Раслов покачал своей круглой головой.
– Значит, союзники намерены навязать нам республику?
– Они ничего не будут навязывать вам, барон. Они настаивают лишь на том, чтобы принцесса не была обманута и чтобы народ получил возможность изъявить свою волю.
Премьер махнул рукой с видом игрока, бросающего свои карты:
– Это означает республику, мистер Доббинс! Ваше преосвященство, вы знаете, что если обе соперничающие монархические партии не объединятся благодаря предполагаемому браку, то у Тонжерова хватит силы опрокинуть монархию. Ваше правительство всегда преследовало политику невмешательства в такие дела, мистер Доббинс!
– Оно и теперь не вмешивается. Я только даю советы. – Американец еще раз взглянул на часы.
– Да, вы даете советы. Ваше преосвященство, я еще раз взываю к вам. – Раслов подошел к окну, как будто желая собраться с мыслями, вернувшись, он продолжал: – Это вопрос вашего патриотизма. Вы глава государственной церкви, и вы всегда были преданы короне. Сейчас сама корона находится под угрозой.

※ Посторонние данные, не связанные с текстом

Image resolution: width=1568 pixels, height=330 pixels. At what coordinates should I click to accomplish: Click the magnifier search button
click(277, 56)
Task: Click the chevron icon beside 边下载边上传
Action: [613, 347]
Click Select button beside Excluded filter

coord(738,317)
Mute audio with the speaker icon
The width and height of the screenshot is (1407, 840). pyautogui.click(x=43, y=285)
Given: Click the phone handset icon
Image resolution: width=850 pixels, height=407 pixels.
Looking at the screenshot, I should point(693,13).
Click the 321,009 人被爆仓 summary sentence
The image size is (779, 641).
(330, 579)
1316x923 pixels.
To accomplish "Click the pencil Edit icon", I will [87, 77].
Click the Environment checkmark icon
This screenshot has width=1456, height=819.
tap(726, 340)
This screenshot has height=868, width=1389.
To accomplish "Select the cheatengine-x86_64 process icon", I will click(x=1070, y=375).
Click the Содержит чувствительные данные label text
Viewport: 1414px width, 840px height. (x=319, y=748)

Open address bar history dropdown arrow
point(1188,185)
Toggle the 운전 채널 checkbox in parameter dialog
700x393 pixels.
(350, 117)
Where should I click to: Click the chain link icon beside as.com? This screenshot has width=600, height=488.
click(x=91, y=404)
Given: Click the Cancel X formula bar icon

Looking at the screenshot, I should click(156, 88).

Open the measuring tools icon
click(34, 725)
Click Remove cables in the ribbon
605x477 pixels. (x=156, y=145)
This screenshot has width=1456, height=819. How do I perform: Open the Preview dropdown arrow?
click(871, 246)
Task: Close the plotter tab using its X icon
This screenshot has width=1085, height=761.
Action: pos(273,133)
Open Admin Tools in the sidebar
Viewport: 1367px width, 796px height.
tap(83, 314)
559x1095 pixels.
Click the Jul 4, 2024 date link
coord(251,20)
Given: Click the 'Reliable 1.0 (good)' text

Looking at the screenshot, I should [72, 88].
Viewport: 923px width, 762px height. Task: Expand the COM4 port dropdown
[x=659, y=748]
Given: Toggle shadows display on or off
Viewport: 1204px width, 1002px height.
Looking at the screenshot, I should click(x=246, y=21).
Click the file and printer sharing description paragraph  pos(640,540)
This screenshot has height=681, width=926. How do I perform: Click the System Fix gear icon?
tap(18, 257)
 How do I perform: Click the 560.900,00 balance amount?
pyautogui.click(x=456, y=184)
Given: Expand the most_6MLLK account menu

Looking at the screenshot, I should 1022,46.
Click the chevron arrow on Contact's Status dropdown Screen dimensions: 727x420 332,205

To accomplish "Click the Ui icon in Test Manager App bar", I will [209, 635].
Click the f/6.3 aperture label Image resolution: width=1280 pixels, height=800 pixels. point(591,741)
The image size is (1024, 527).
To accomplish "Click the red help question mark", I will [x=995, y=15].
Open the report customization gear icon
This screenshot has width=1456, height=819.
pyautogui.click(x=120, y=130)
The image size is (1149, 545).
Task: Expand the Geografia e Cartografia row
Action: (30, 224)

Но митрополит был непреклонен:
– Я верный колибриец. И если бы были канонические средства уладить это, я прибег бы к ним. Но их нет.
– Вот посмотрим; дайте мне взглянуть на это удостоверение, – настаивал барон. – О, вы можете сами держать его в руках!
Раслов нагнулся над бумагой, которую митрополит неохотно протянул ему. Прошло несколько секунд. Потом премьер-министр подбежал к двери, открыл ее и очутился лицом к лицу с норвежкой и дежурившим при ней Загосом:
– Простите, сударыня, но в большинстве европейских стран принято обозначать в свидетельстве религию обоих брачущихся. В вашем брачном свидетельстве этого указания нет. Почему это?